Existen distintas áreas en las que estos programas se pueden desarrollar: educación, cultura, medio ambiente, empleados, familias de empleados y comunidad, son algunos de los tantos ámbitos y públicos a explorar.

¿Qué se puede hacer? Lo que la imaginación -y el presupuesto- decidan.

Algunos ejemplos:

– Educación: con un plantel de abogados voluntarios podría dedicarse un par de horas semanales de facturación contra el Estudio para dar charlas en escuelas, informando, por ejemplo, sobre el uso de las nuevas tecnologías desde una perspectiva legal o debatiendo sobre temas controvertidos (drogas, inseguridad, crisis financiera, desempleo) desde una mirada jurídica.

– Cultura: en línea con lo anterior, podrían llevarse estos mismos temas a entidades sociales o montarse muestras sobre, por ejemplo, la evolución del derecho medioambiental. En este caso, el Estudio podría desarrollar toda la puesta o, simplemente, auspiciarla.

– Medio ambiente: el clásico entre los abogados en esta materia es acumular el papel utilizado para su posterior reciclado. Reducir la cantidad de papel y electricidad consumidos también debería estar dentro del listado de acciones.

Para con los empleados no alcanza sólo con el buen trato. Brindar condiciones que permitan armonizar vida profesional y laboral, generar entornos adecuadas de trabajo en función del género y brindar beneficios a los empleados (días libres, descuentos en comercios, uso de determinadas instalaciones), forma parte de una lista de opciones casi infinita.

– Familias de empleados: las reuniones de integración, el encuentro trimestral un domingo en una casa de campo y la visita de la familia al lugar de trabajo, son algunas de las variantes.

– Comunidad: aquí suele encajar el trabajo pro bono en temas de interés público.
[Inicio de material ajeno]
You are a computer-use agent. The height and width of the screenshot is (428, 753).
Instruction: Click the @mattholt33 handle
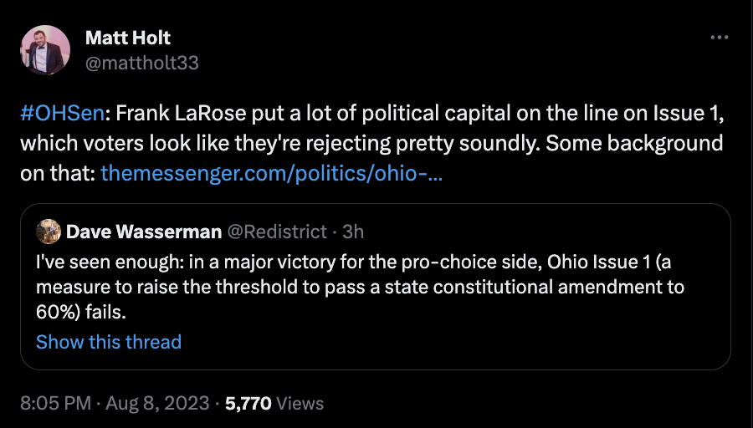(141, 63)
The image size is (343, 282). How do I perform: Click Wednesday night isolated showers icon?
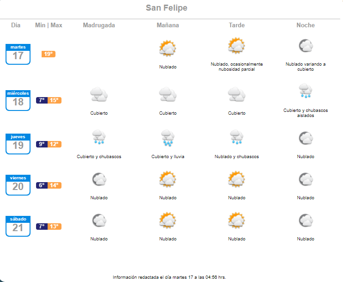click(305, 91)
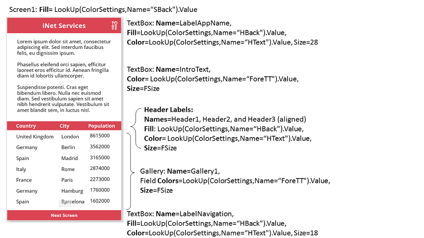Select the Italy country entry
The width and height of the screenshot is (424, 238).
21,169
Más allá de que es bueno mantenerlo, desde el Estudio se pueden hacer también otro tipo de aportes destinados, por ejemplo, a combatir la inseguridad. Así, se puede impulsar la construcción o reconstrucción de un club o de un centro cultural siguiendo la modalidad de recuperación del espacio público desplegada en países como Colombia o Brasil.

Dicho esto, cada firma deberá analizar cuáles son sus prioridades, cuáles sus intereses y, en función de esto, desarrollar su programa de RSE.

¿Pero hacerlo en épocas de crisis, momento de recortar con el sable cuanto gasto considerado superfluo exista?

Sin ningún lugar a dudas.

En los tiempos que corren cualquier acción de este tipo tiene un valor, una implicancia y una visibilidad mucho mayor que en tiempos de bonanza.

Por otra parte, muchas de las acciones que se pueden desarrollar dependen únicamente del tiempo y la voluntad que se le quieran y puedan destinar.

La RSE, además de ser gratificante y éticamente valorada, permite mantener un mismo nivel de diálogo con las empresas (clientes) que tengan desarrollos en la materia. En ese sentido, muy lejos de ser gasto, es una buena inversión para el despacho y para todo su entorno.